Appearance
Alerting
Yellowbrick supports integration with Slack and Opsgenie for alerting. When unexpected issues are detected, an alert will be sent to one or both of these channels.
Configuration of alerting endpoints is accomplished through usage of kubectl
commands. In a subsequent release a friendly user interface will be added to Yellowbrick Manager.
Yellowbrick currently alerts on the following unexpected exceptional conditions:
- Disc space low or exhausted
- Unexpected crashes or process exits
- Issues with background tasks
- File system consistency issues
- Quota exhaustion
- Row store volume exhaustion
The workload manager is also capable of generating rule-based custom alerts in the event of conditions such as queries running too long, users hogging resources or similar. Such alerts will also be dispatched through this mechanism. See the workload manager rule actions for more information.
Step 1: Collect Integration Information
Alerts can be sent to Slack, Opsgenie, or both tools. To configure alerting for Slack, you need to know the URL and channel name. For Opsgenie, you need an API key and, optionally, an API URL.
To find your slack URL, follow the instructions here. Make sure that a target Slack channel (beginning with a #
) has been created in advance. To create an Opsgenie API key, and work out which URL is pertinent, follow the instructions here.

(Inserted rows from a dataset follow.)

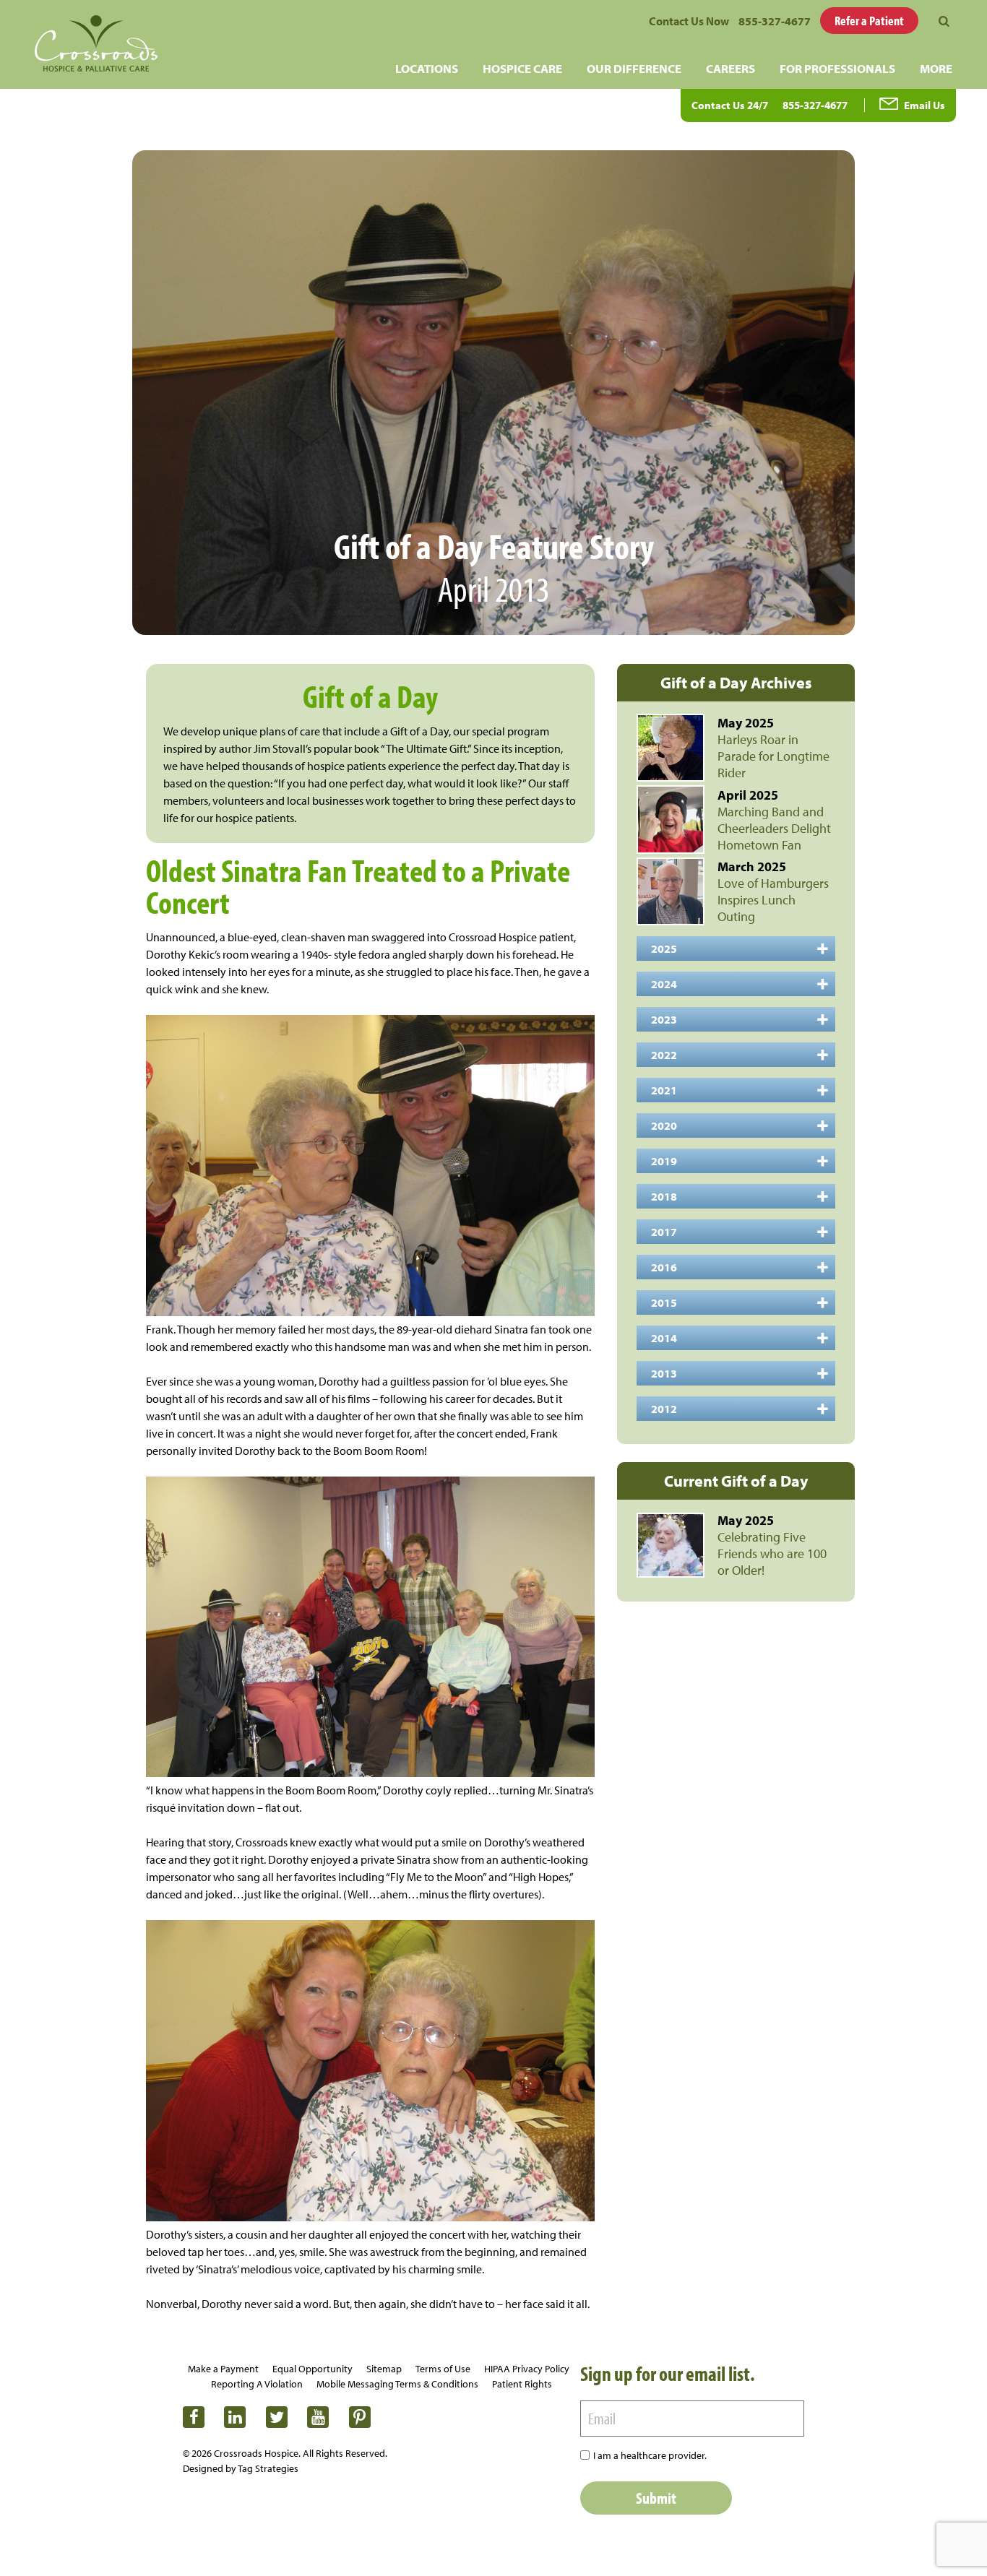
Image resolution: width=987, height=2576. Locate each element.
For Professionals (837, 68)
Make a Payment (223, 2368)
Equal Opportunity (312, 2368)
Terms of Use (442, 2368)
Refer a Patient (869, 20)
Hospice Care (522, 68)
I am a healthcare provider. (650, 2455)
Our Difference (634, 68)
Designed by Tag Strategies (240, 2468)
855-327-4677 (774, 21)
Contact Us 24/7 (729, 105)
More (936, 68)
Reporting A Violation (257, 2383)
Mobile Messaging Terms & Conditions (397, 2383)
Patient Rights (522, 2383)
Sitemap (384, 2368)
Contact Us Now (689, 21)
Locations (426, 68)
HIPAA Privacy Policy (526, 2368)
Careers (730, 68)
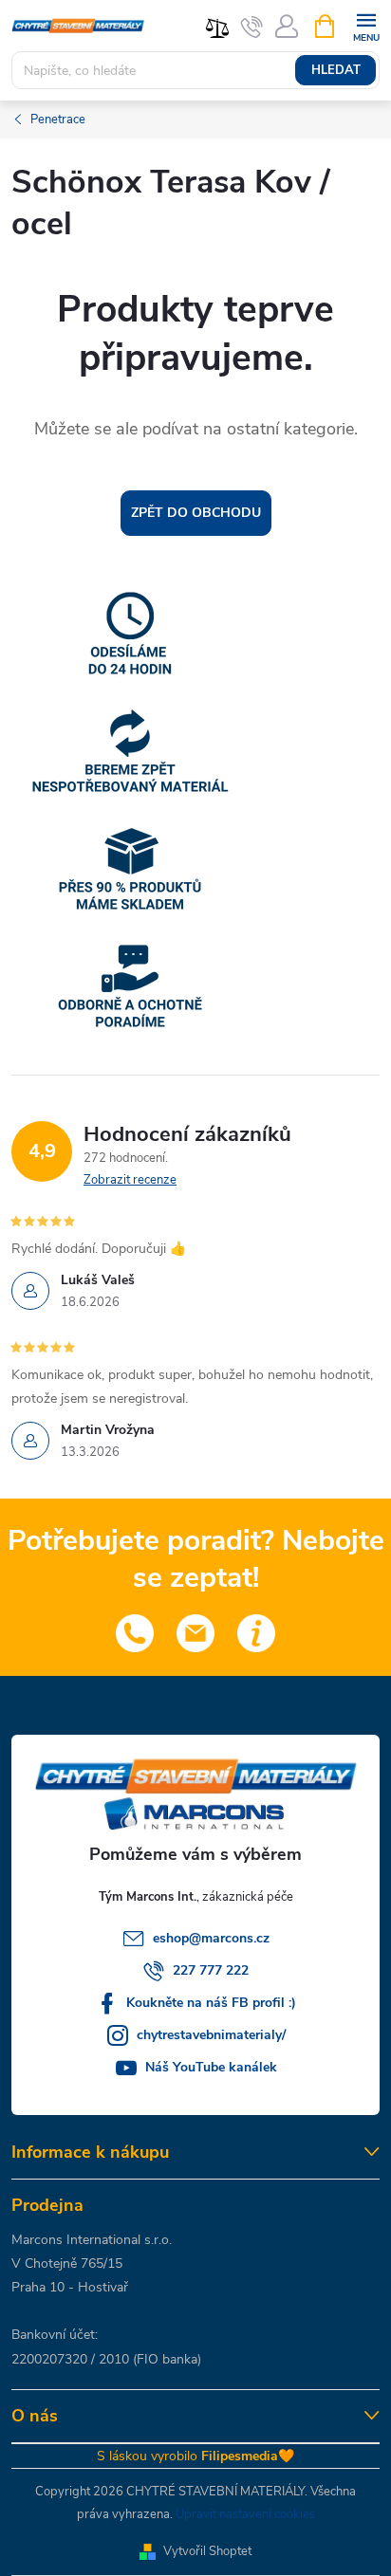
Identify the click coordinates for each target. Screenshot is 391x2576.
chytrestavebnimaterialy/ (211, 2035)
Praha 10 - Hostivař (69, 2287)
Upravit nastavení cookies (245, 2514)
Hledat (336, 70)
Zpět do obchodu (196, 513)
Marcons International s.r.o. (91, 2240)
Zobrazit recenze (130, 1179)
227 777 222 (211, 1970)
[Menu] (366, 25)
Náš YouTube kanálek (211, 2067)
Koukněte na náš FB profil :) (211, 2003)
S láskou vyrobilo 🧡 (195, 2456)
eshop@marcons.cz (211, 1938)
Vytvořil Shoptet (207, 2551)
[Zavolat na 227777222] (252, 26)
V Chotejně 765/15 (66, 2263)
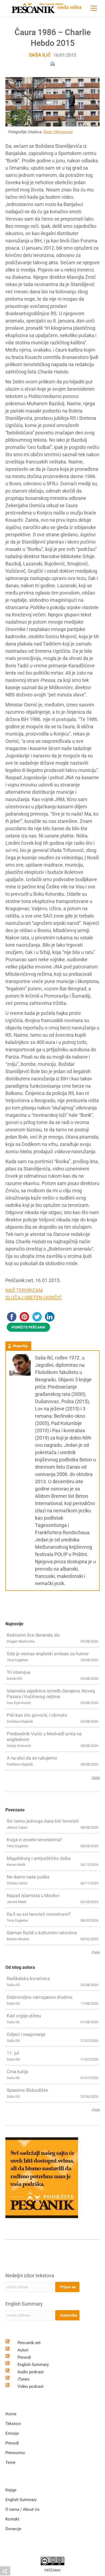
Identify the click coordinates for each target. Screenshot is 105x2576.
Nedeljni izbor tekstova (29, 2275)
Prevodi (24, 2357)
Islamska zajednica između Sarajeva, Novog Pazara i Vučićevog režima (51, 1693)
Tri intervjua (18, 1672)
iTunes (23, 2379)
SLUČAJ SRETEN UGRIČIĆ (33, 1297)
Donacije (13, 2528)
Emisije (12, 2433)
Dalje (96, 1777)
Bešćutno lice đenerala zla (33, 1635)
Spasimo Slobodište (27, 2090)
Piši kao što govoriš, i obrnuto (37, 1715)
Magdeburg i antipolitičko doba (39, 1858)
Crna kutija (17, 2071)
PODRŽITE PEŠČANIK (28, 1327)
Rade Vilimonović (58, 132)
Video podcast (31, 2386)
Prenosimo (15, 2452)
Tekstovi (13, 2423)
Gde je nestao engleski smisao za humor (48, 1653)
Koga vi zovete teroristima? (34, 1839)
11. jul (13, 2053)
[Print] (52, 63)
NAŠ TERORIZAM (24, 1290)
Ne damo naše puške (28, 1877)
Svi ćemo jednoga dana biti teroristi (43, 1821)
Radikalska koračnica (28, 1978)
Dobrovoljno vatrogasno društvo (39, 1997)
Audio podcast (31, 2371)
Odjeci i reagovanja (26, 2034)
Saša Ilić (40, 55)
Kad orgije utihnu (24, 2015)
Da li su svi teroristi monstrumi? (39, 1914)
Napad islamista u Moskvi (33, 1895)
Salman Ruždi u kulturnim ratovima (42, 1932)
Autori (23, 2350)
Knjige (10, 2490)
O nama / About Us (22, 2509)
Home (10, 2414)
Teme (10, 2462)
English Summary (24, 2304)
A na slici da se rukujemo (32, 1758)
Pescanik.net (29, 2342)
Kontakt (12, 2519)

Step 2: Create a JSON Configuration File
To configure alerting, either the slack configuration, the Opsgenie configuration or both must be specified in a JSON document and uploaded to a Kubernetes secret. To do so, create a document called alert.json as follows:
bash
echo '{
"slackChannel": <slackChannelName>,
"slackUrl": <slackURL>,
"opsGenieKey": <opsGenieKey>
"opsGenieUrl": <opsGenieURL>
}' > alert.json
For Slack configuration, both slackChannel
and slackURL
must be specified. The channel must be prefixed by a #
character and must be created in advance.
The opsGenieUrl
is an optional parameter, defaulting to the global https://api.opsgenie.com
if omitted.
A fully formed example JSON file might look something like:
bash
echo '{
"slackChannel": "#alerts",
"slackUrl": "https://hooks.slack.com/services/T00000000/B00000000/XXXXXXXXXXXXXXXXXXXXXXXX",
"opsGenieKey": "12345-abcde-67890-fghij-12345"
}' > alert.json
Step 3: Install the JSON Configuration File
The JSON document must be installed into a Kubernetes secret called yb-monitoring-secret
. To do so, use the following kubectl
command:
bash
kubectl create secret generic yb-monitoring-secret --from-file=state=alert.json -n monitoring
The JSON document must be well formed, and the endpoints specified corrently, with egress permitted if running in a fully private configuration.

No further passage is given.